[Saved data entries]
* * * * *

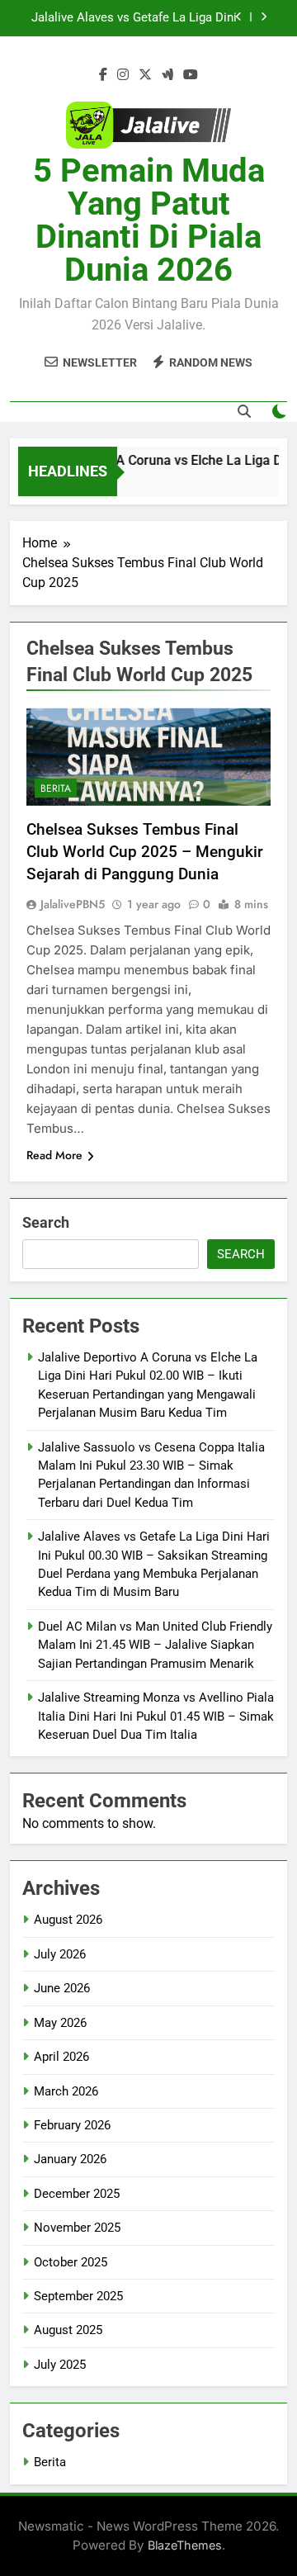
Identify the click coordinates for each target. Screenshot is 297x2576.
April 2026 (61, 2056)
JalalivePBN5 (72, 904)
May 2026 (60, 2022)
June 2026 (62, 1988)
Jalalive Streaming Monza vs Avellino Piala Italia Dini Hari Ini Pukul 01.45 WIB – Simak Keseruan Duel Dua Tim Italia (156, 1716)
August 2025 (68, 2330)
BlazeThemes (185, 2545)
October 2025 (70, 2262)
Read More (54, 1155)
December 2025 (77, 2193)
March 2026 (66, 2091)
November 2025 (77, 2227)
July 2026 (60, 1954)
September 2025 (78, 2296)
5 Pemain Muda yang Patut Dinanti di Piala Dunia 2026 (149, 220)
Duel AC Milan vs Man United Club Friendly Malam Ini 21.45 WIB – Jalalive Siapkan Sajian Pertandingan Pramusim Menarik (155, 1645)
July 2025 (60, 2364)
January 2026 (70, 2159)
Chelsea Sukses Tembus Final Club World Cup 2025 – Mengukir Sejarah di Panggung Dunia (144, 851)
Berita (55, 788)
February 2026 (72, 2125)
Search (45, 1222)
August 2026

* * * * *

What you return should be exactly the lines above, starting at the one with "September 2025 (78, 2296)" and ending at the one with "January 2026 (70, 2159)", and nothing else.

RESULT OF THIS TASK:
September 2025 (78, 2296)
5 Pemain Muda yang Patut Dinanti di Piala Dunia 2026 (149, 220)
Duel AC Milan vs Man United Club Friendly Malam Ini 21.45 WIB – Jalalive Siapkan Sajian Pertandingan Pramusim Menarik (155, 1645)
July 2025 (60, 2364)
January 2026 (70, 2159)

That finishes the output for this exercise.